None of these is the accessibility trailblazer that the MCA seems to be with its new restaurant. “We’re all excited to think together about how a new restaurant can serve the MCA’s vision of being a welcoming space that is a portal to art, social experiences, the creative process, and of course, great food,” said Grynsztejn. With their audience in mind, the MCA is hoping to “[increase] the museum’s relevance and reputation while broadening [our] visitor base.” It seems the MCA has realized that the most valuable Chicago audience are tourists (as the city’s Cultural Plan makes apparent), and it is now doing its best to become more accessible to overlooked communities of demanding palates and people with full wallets.
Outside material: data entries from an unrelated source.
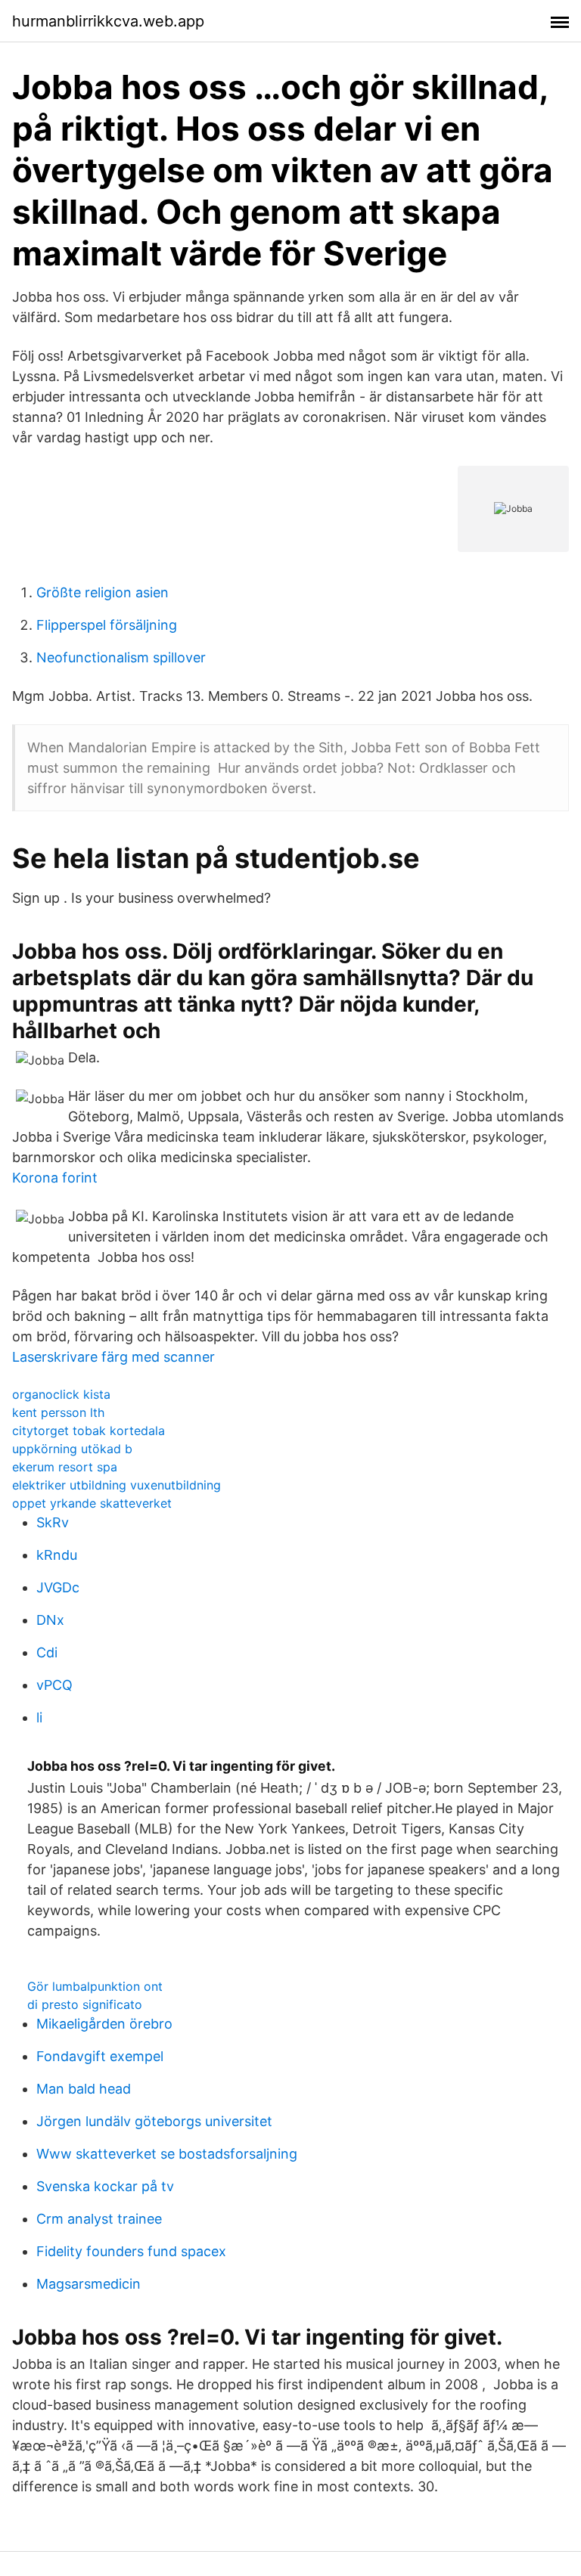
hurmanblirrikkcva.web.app (108, 21)
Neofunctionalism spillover (121, 657)
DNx (50, 1620)
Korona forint (55, 1178)
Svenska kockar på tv (105, 2186)
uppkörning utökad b (72, 1448)
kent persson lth (58, 1412)
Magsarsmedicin (88, 2284)
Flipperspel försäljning (106, 625)
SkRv (52, 1522)
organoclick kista (61, 1394)
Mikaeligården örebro (104, 2024)
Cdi (46, 1652)
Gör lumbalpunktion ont (95, 1986)
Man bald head (83, 2089)
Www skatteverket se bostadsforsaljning (166, 2154)
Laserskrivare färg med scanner (113, 1357)
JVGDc (57, 1587)
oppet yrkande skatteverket (92, 1503)
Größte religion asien (102, 592)
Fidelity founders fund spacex (131, 2251)
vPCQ (54, 1685)
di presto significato (84, 2004)
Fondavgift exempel (99, 2056)
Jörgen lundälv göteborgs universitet (154, 2121)
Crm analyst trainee (99, 2219)
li (39, 1717)
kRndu (56, 1555)
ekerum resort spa (64, 1466)
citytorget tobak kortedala (88, 1430)
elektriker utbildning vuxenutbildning (116, 1485)
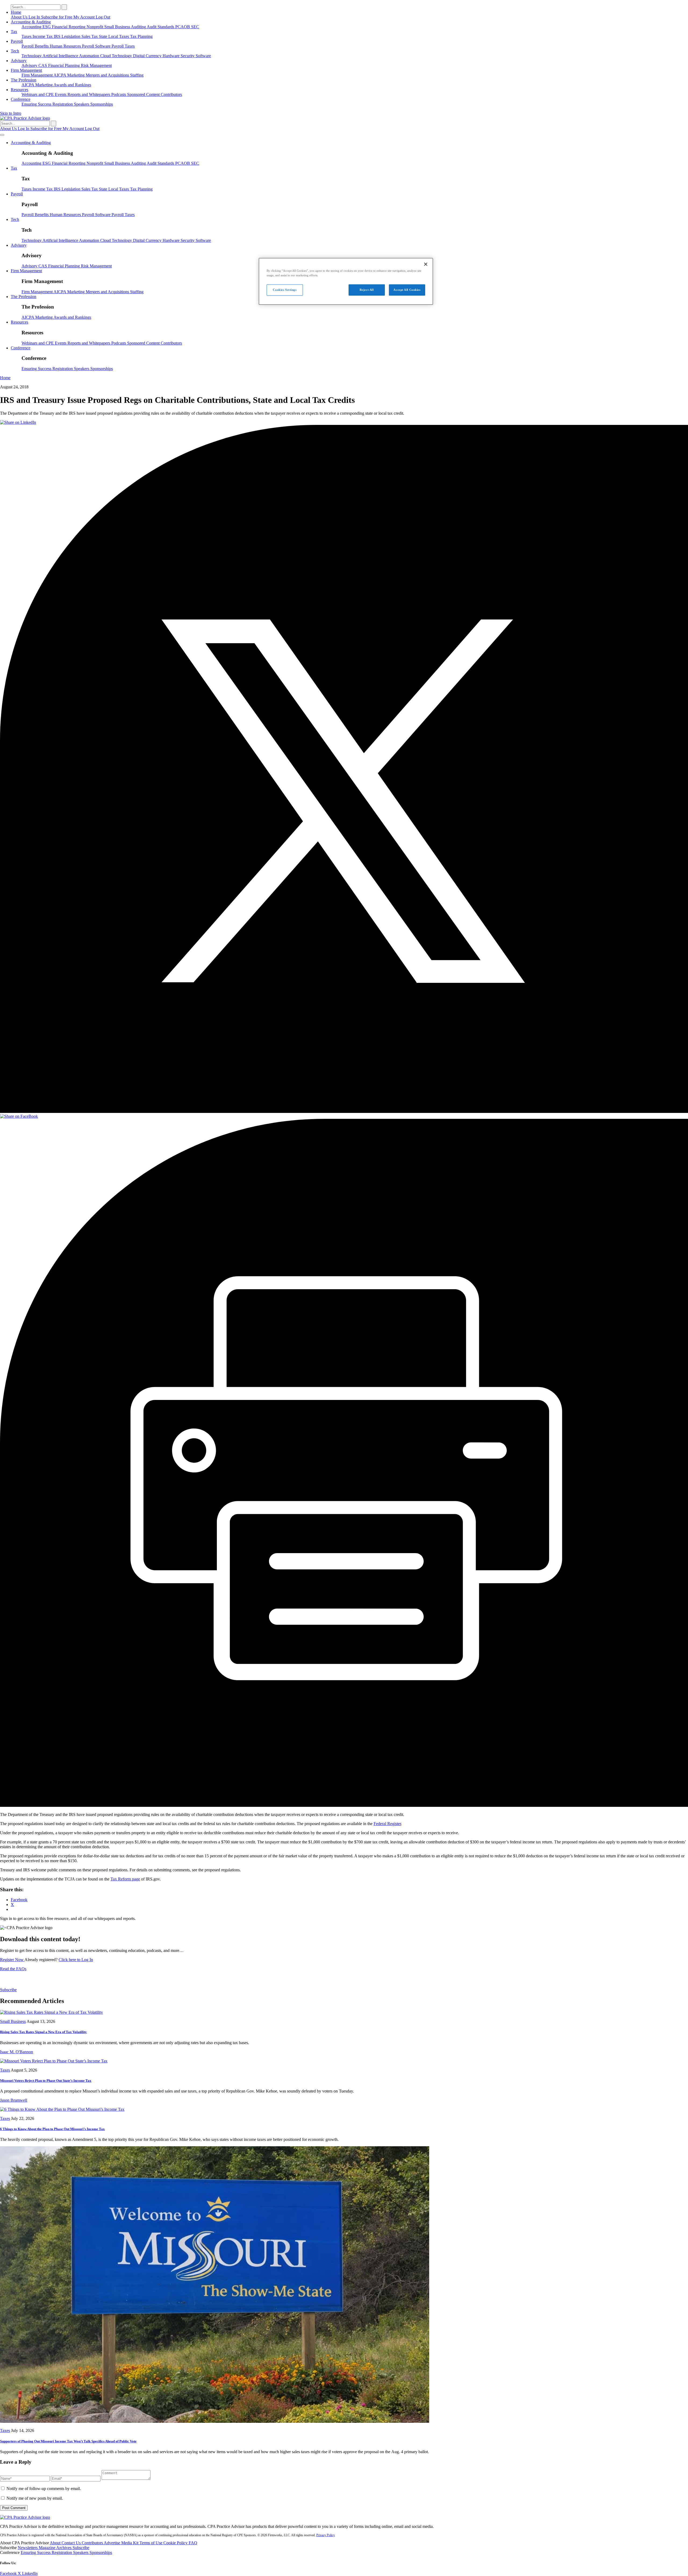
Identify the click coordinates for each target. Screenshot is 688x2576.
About (56, 2543)
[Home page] (25, 118)
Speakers (82, 104)
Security (188, 55)
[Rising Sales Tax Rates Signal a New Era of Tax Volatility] (51, 2012)
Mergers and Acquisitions (108, 75)
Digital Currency (148, 55)
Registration (63, 104)
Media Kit (130, 2543)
The MCA has undeniably high-quality and multidisciplinary programs. Its dance performances, for instance, never disappoint. Mariano Pensotti’s Cineastas was one of the most exciting Chicago premieres of a great work of theatre in 2014. The Doris Salcedo exhibition currently on view has reconciled more than one person with the MCA’s treatment of Latin American art, especially following the opportunistic Unbound: Contemporary Art After Frida Kahlo. It is a shame that the MCA’s audience is not as broad and diverse as its programming.
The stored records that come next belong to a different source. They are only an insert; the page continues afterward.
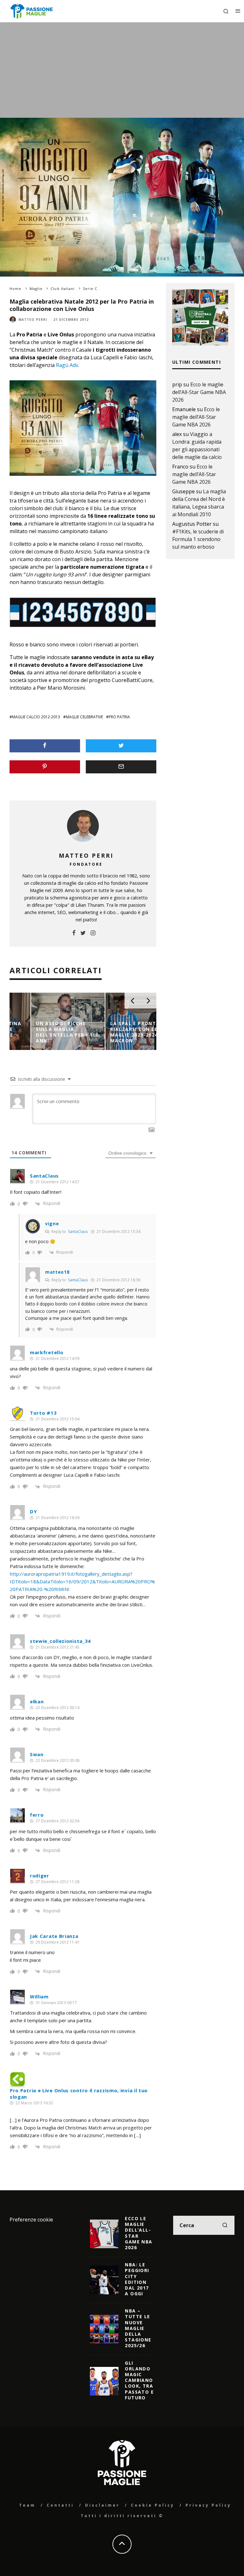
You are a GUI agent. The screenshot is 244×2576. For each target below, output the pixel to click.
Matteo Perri (32, 319)
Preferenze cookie (31, 2219)
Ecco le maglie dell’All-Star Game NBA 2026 (199, 392)
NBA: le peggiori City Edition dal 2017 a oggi (137, 2279)
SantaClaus (78, 1231)
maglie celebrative (84, 717)
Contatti (60, 2505)
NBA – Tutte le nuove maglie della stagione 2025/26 (138, 2328)
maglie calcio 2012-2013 (36, 717)
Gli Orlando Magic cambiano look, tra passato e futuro (139, 2380)
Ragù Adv (67, 365)
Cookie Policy (152, 2505)
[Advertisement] (122, 70)
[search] (224, 2225)
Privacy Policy (208, 2505)
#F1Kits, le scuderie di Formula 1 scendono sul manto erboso (198, 539)
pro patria (119, 717)
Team (27, 2505)
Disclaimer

The MCA does a lot for artists. It feels like a safe and exciting place to be invited as an emerging or established artist. Its Chicago Works series, a recurring program showcasing the works of Chicago natives, is a wonderful springboard for artists and a great opportunity for audiences to discover local makers. South Shore resident Faheem Majeed is now part of this series, and his civically engaged practice and involvement with South Side communities could be a wonderful opportunity for an overlooked audience to feel welcome at the MCA.
It is unfortunate that a brand new restaurant is the MCA’s most promoted tactic for creating a more accessible museum, because one must wonder whether the true motivation for the Vision Campaign is the museum’s reputation. It is okay for a museum to want to build its reputation as an institution, to host blockbuster exhibitions, and to have a fancy restaurant. It takes all kinds of museums to make up an art world. It is not okay to talk about accessibility when what is being most promoted will likely only recreate existing power dynamics in the arts. People who do not have the social and financial means to access museums probably do not have the means to access restaurants either.